Eating disorders encompass a broad range of symptoms. They may be seen as a progression from “simple” anorexia nervosa of childhood onset, to bulimia with anorectic tendencies. The latter may be “simple” or unimpulsive bulimia nervosa or multi-impulsive bulimia, which has marked similarities to borderline personality disorders. Multi-impulsive bulimia has been much discussed by Professor Hubert Lacey (see figure 2 below).

Although I have no personal experience of treating obese binge eaters, I would suggest that they might find CAT as beneficial as anorexics and bulimics. Fairburm and Wilson (1993) suggest Interpersonal Therapy (IPT) or Cognitive-Behavioural Therapy (CBT) as treatments for severe binge eating. Where dietary problems predominate, CBT is used first; if it fails IPT is tried next. Where interpersonal problems predominate, IPT is used first; if it fails, CBT is tried next. I believe that CAT bridges the gap between IPT and CBT quite effectively, and could show as good as, or even better, rates of success than these separate therapies, with greater economy of time and other resources, if the therapists are sufficiently experienced.

However, experience is not all and CAT also provides a holding structure, when as a therapist one is floundering in the face of a barrage of counter-transference and armour-plating that has thickened with age.

Jeanne Magagna (1993) asks, “Does the therapist have the willingness and capacity to meet the needs of a child who has not yet transformed bodily experiences into emotions suitable for language to be used in therapy: for example the silent, negative or borderline child.”

She describes the stance of such patients as:

I. Don’t touch.
2.You’re useless.
3. I want you to understand without my having to speak
4. Can you allow me to be separate?

I make no apology for relating the adult behaviour to the childhood presentation as in many cases the adult client presents in a very similar way.

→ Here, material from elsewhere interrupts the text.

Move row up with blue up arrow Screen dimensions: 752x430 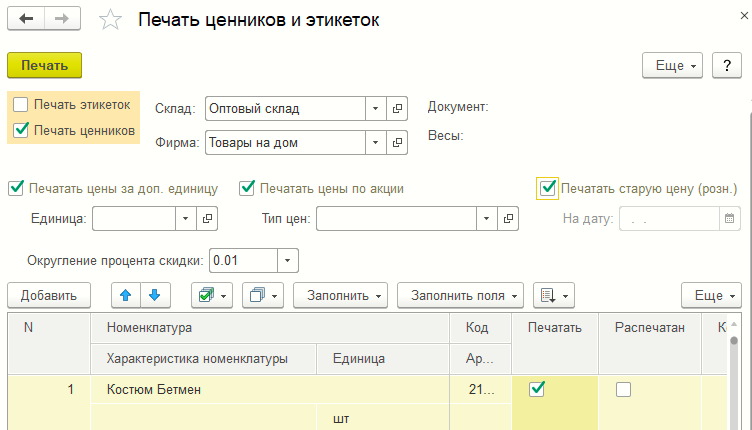click(x=125, y=294)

Often the necessity for reformulation when no information has been given by the patient offers an opportunity to feed back to her the experience of her behaviour. The interpretations based on it often open the door to either confirmation and elaboration, or elucidation. There is no need to impose interpretations onto the client It is more a question of offering them as a starting point.

It has been my experience that the outcome of the therapies I have undertaken has been more satisfactory as I have gained experience and more background knowledge in the treatment of the disorder. Figure 1 is a review of eight cases treated by me, not listed in chronological order of treatment.

References:

Fairburn, CG & Wilson, GT (1993) (eds) Binge Eating: Nature Assessment and Treatment, Guildford Press.

Lacey JH & Read TRC (1993) Multi-impulsive Bulimia: An Inpatient Eclectic Treatment Programmem in Eating Disorders Review, Wiley.

Magagna, J (1993) Individual Psychodynamic Psychotherapy in Childhood Onset Anorexia Nervosa and related Eating Disorders, Lask B, & Bryant-Waugh R (eds), Erlbaum Assoc.

Ryle, T (1993) “Tony Ryle Briefly Interviewed By Mark Dunn” ACATnews, vol2.